If you’re already carrying debt on your credit card, then you won’t have the full amount available to pay it off right away, but you can create a goal in YNAB to add a little extra to your credit card payment category each month until its paid off.
Investments
You can track the value of investment accounts in both YNAB and Actual as off-budget accounts. They will contribute to your net worth report, but you don’t assign the money inside them to categories like you do with any normal bank accounts. When you contribute money to them, it will show up as a transfer rather than an expense.
Loan/Debt Accounts
Loan accounts can be used to, e.g., track the balance remaining on your car loan or a line of credit. They work just like Investment accounts, but in reverse.
More tips
- Reconcile often! Especially if you’re not using automatic import. Reconciling ensures that your balances in YNAB/Actual match your actual bank account. If you aren’t doing this regularly YNAB might drift out of sync with your bank balances, and you can no longer trust your categories - you can’t be sure that you actually have the money set aside that you think you do. I like to reconcile weekly.
- Using YNAB/Actual eliminates the need to create multiple savings accounts to squirrel away money for different purposes (do you have a separate account for saving for a vacation, or a big expense?).
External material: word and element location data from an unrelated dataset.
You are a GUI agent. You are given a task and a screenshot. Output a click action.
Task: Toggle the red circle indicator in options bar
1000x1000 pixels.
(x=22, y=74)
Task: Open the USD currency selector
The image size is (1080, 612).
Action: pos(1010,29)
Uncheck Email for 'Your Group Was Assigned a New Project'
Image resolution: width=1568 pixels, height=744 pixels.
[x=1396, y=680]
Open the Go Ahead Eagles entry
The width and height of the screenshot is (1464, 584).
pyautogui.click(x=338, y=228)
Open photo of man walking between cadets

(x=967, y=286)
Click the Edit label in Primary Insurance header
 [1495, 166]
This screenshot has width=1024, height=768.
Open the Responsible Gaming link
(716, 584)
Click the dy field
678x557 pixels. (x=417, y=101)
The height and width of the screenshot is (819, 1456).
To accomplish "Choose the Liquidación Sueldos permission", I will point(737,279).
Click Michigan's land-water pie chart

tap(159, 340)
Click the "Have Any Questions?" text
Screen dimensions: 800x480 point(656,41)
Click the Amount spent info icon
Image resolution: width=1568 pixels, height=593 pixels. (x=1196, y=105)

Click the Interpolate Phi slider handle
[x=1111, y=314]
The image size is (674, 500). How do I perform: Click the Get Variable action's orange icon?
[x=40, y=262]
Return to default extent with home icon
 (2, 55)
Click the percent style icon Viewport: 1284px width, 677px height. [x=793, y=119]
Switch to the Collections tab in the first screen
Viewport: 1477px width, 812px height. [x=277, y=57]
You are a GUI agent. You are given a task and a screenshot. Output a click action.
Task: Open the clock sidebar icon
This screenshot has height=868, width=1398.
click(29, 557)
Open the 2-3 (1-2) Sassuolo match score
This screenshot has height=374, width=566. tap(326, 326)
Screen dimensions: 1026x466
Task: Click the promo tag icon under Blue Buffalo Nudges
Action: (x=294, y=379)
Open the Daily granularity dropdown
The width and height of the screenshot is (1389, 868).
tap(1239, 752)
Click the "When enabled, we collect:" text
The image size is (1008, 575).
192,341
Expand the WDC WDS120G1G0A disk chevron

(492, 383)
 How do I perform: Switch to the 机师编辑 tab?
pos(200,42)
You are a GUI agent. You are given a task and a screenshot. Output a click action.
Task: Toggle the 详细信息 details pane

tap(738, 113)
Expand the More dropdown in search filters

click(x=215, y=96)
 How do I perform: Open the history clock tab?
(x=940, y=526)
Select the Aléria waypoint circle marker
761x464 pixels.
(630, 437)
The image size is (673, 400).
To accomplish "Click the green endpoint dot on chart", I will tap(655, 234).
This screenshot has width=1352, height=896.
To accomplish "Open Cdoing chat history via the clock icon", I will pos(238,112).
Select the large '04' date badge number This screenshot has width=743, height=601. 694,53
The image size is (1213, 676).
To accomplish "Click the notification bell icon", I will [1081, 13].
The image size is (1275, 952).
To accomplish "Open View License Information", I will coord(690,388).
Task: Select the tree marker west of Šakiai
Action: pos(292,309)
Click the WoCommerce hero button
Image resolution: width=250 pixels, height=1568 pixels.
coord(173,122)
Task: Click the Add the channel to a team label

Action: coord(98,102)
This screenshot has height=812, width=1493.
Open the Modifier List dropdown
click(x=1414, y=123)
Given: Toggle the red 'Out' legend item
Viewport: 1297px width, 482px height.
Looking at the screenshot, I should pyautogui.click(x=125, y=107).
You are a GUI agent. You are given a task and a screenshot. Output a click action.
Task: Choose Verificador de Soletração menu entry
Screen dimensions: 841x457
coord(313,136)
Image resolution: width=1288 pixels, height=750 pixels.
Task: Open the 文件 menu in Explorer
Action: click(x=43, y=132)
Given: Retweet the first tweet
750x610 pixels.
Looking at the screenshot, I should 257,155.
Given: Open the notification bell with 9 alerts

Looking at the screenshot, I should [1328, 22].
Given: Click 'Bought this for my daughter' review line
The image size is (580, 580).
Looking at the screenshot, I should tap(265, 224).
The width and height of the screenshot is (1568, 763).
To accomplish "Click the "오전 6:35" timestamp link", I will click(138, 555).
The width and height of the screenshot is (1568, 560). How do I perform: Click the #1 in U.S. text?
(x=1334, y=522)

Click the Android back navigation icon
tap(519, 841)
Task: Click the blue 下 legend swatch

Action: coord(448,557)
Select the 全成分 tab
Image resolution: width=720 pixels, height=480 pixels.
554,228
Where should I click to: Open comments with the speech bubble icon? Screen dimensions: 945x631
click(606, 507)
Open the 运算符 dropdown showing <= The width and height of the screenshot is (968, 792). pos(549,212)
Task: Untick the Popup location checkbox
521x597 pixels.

You still can have different accounts for other reasons if you want/need to, but they’re all treated as one big pool in YNAB - Categories are where the segregation of money happens. If you create a category called “New TV” and add some money to it each month, you can be sure that you won’t accidentally spend that money on something else (as long as you’re reconciling frequently - see above). This is way more flexible than using dedicated bank accounts.
- Refunds/loaning money. Generally any money you receive goes into the “To Budget” (Actual) or “Ready to Assign” (YNAB) category before you assign it between your categories. However, let’s say you go out to lunch with a friend and you cover them for the meal (you enter the entire bill of $50 “Dining Out” category). When they pay you $25 back later, if you enter the income into “To Budget”, it’s going to show up as income on your reports, and it’s going to look like you spend $50 on dining out that month. Instead, when they pay you back you can record the income directly back to your “Dining Out” category. That way it just offsets the amount you already spent rather that appearing as income. You can handle returns/refunds the same way.
- Owe someone money? Create a category with a goal for the amount you owe them. Once the category is fully funded, pay them back.
More Resources
YNAB’s guides, blog, and help center are very good, as are Nick True’s videos on YouTube. They should mostly be applicable to Actual as well. I haven’t spent much time with Actual’s documentation, but at a glance it also appears to be very good. The YNAB subreddit is also very helpful.